Since opening its doors in 1862, Birmingham Children’s Hospital can boast many achievements and a number of firsts including:

  • 1928  Leonard Parsons is first to treat children with rickets, by administering irradiated cholesterol. He later became the first Professor of Paediatrics in the UK.
  • 1933  Parsons, Howarth, Hickmans and Cant are the first to use synthesised vitamin C to treat children with scurvy.
  • 1954  Dr Roy Astley performs the world’s first cine-angiogram of a child’s heart.
  • 1953  Bickel, Gerrard and Hickmans develop the first dietary treatment for the metabolic disease, Phenylketonuria (PKU).
  • 1958  Abrams, d’Abreu and their team, are the first to complete paediatric open heart surgery, using a cardiopulmonary bypass.
  • 1960  Anderson, Gerrard and Smellie identify gluten as the harmful factor in coeliac disease and successfully treat the disease by removing it from the diet.
  • 1978  Following a successful pilot study, Raine, Griffiths and Mann started, for the whole of Birmingham, the first screening programme in the UK to test newborn babies for sickle cell anaemia and thalassaemia
  • 1989  Kelly and Buckels pioneer ‘cut-down’ liver transplants for infants in the UK.
  • 1993  A joint BCH and Queen Elizabeth Hospital team performs Britain’s first combined liver and bowel transplant in a young child.
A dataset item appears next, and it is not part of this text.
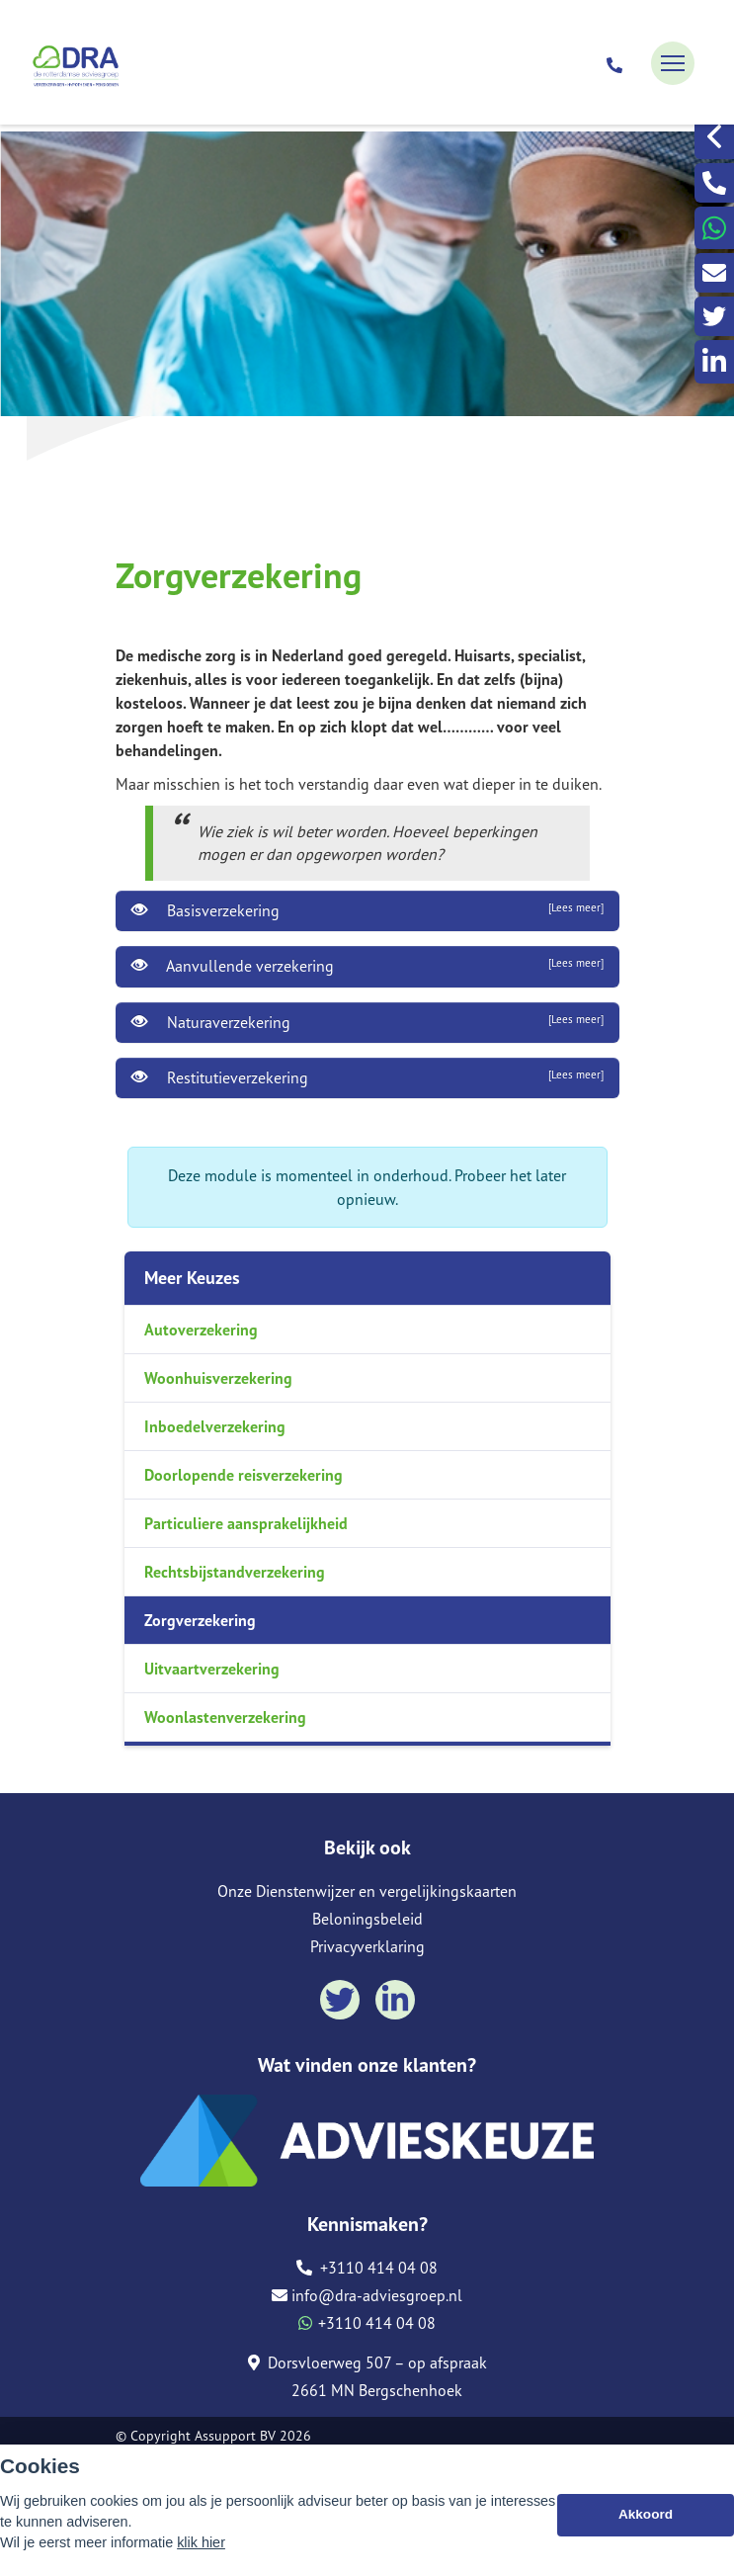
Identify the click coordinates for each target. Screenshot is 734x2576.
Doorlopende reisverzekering (243, 1475)
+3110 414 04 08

  • 1999  Joseph De Giovanni fits a pacemaker into a three-day-old baby—Britain’s youngest patient to have one fitted.
  • 2001  The successful separation of conjoined twins, joined at the base of the back, was performed by Tony Hockley—the first operation of its kind in the UK.
  • 2001  The Eye Department is designated as one of two national centres for the treatment of cancer of the eye (Retinoblastoma).
  • 2003  The Dermatology service opens to provide a national service (in partnership with Great Ormond Street) for patients with Epidermylosis Bullosa (EB).
  • 2003  A building to house the specialist unit for children with sickle cell anaemia and Thalassaemia is opened.
  • 2003  The first Acute Admissions Unit outside London, for children and adolescents with mental health conditions opens.